Excerpt : Few Kenyans noticed that December 10 was the International Human Rights Day to mark the day when the United Nations General Assembly adopted the Universal Declaration of Human Rights in 1948. There were no noticeable events to commemorate the day in Nairobi.
Few Kenyans noticed that December 10 was the International Human Rights Day to mark the day when the United Nations General Assembly adopted the Universal Declaration of Human Rights in 1948. There were no noticeable events to commemorate the day in Nairobi. There were no key events to reflect on how far we have come. The situation is the same in most countries; there were no events to mark this crucial day. Human rights is often a thorn in the flesh for governments globally, and they deride any activity to remind them.
The UN had devoted 2015 commemoration to two key covenants; the International Covenant on Economic, Social and Cultural rights, and the International Covenant on Civil and Political Rights. Under the motto “Our rights. Our freedoms. Always”, the UN aims to promote and create awareness of these covenants, with a focus on freedom of speech, freedom of worship, freedom from want and freedom from fear, all of which underpin the Bill of Rights.

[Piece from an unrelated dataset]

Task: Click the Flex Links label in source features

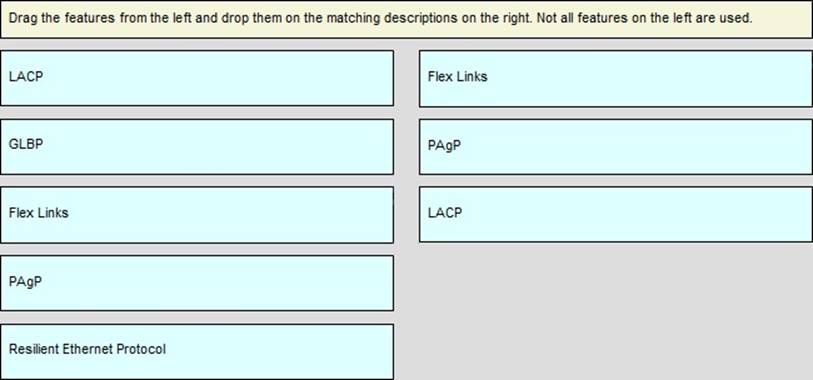Action: 38,213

Many of these basic rights vital to the dignity and sanctity of the human fraternity continue to be violated immensely by nearly all nations.
Governments in particular have defiled their people’s values and rights with impunity, denying their very right to life. Constitutions and statutes have failed to safeguard citizens against abuse and gross violations of their fundamental rights. Each year, UN member states meet in Geneva to review compliance with these charters, with little action on the belligerents. Even a nation such as USA, which runs the dreadful Guantanamo detention camp, is not an exception.

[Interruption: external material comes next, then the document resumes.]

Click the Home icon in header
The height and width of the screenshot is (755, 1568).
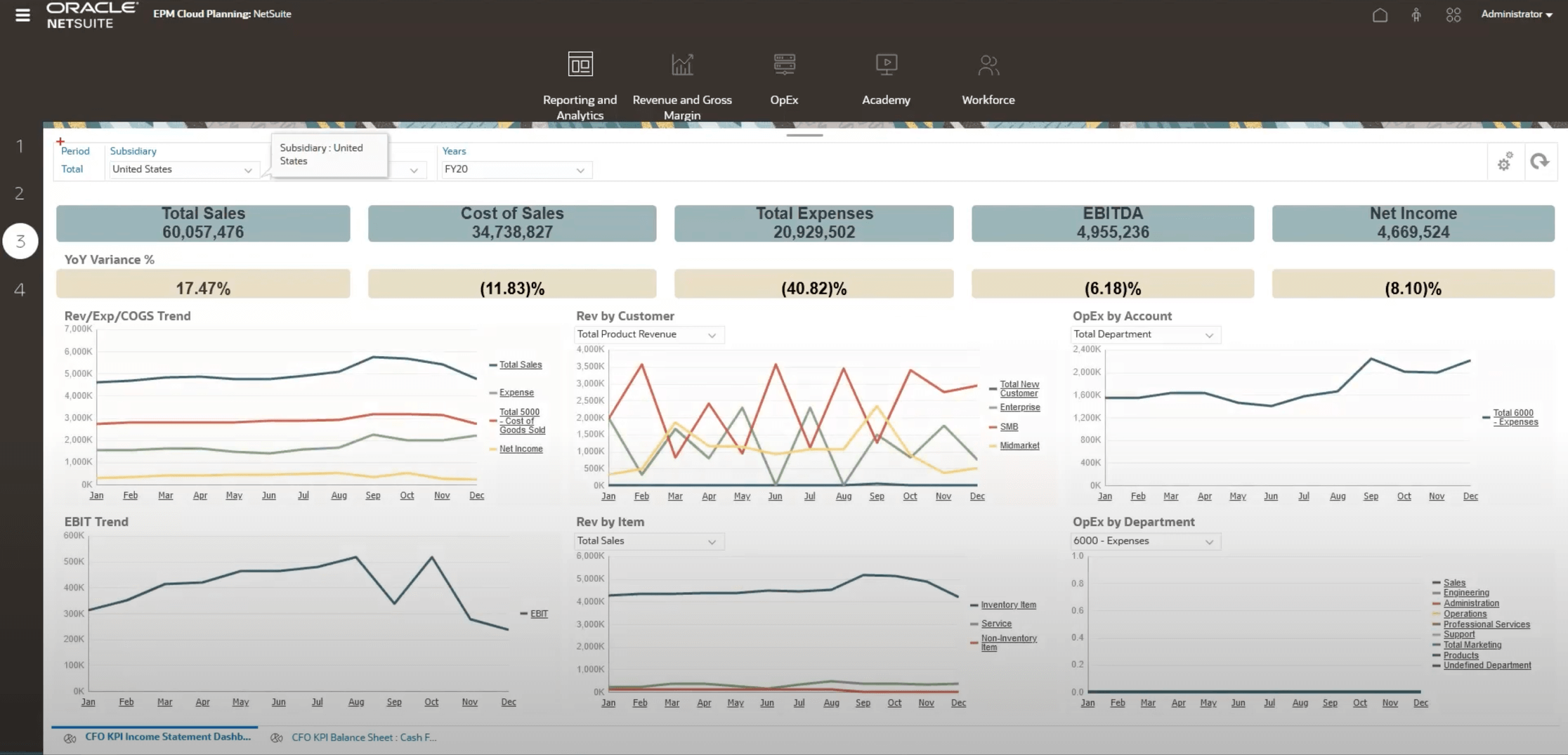[1380, 15]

Citizens are denied the right to elect freely persons of their choice in some countries. Where polls are held regularly, their rights are violated through sanctioned poll malpractices. Bad governance denies the masses their dreams to realise freedom from want of basic social amenities.
The MDGs ended with many countries still unable to reduce extreme hunger in their countries. The elite continue to be super rich as the breadth and depth of poverty, and inequality, continues to increase.
We live in a world where torture, extra-judicial killings, and other inhuman treatments of dissenting voices and suspects are rising; where opposition to a ruler gives him the right to decimate the nation; where it is becoming increasingly difficult to distinguish between a state that ought to respect international conventions and a terrorist organisation that barbarically slaughters innocent civilians. Governments have become increasingly intolerant to criticism and dissent, often in a violent and abusive manner. A call to observe human rights is perceived as an attempt to destabilise it. Democracy, and the rule of law, is a relative term applied when it suits the regime of the day.
Justice is dispensed in different doses between the rich and the poor. Fifty years after these covenants were signed, these rights are as elusive to the minorities and the poor as they have always been.
Kenya is no exception. We value human rights when we are deprived of power. Once we are on the throne, it can hardly be tolerated. Despite the 2010 Constitution that brought in a progressive Bill of Rights, violations continue unabated. Police reforms to end impunity and brutality are grounded, and accountability institutions such as IPOA undermined. Reports of human rights abuses from constitutional commissions such as KNCHR is viewed as anti-establishment and dumped. Civil society and human rights defenders have been gagged. As Interior CS Joseph Nkaissery put it this week, these organisations ‘are the governments’ severest critics, out to destroy the nation’. Is it surprising therefore that the day was largely ignored?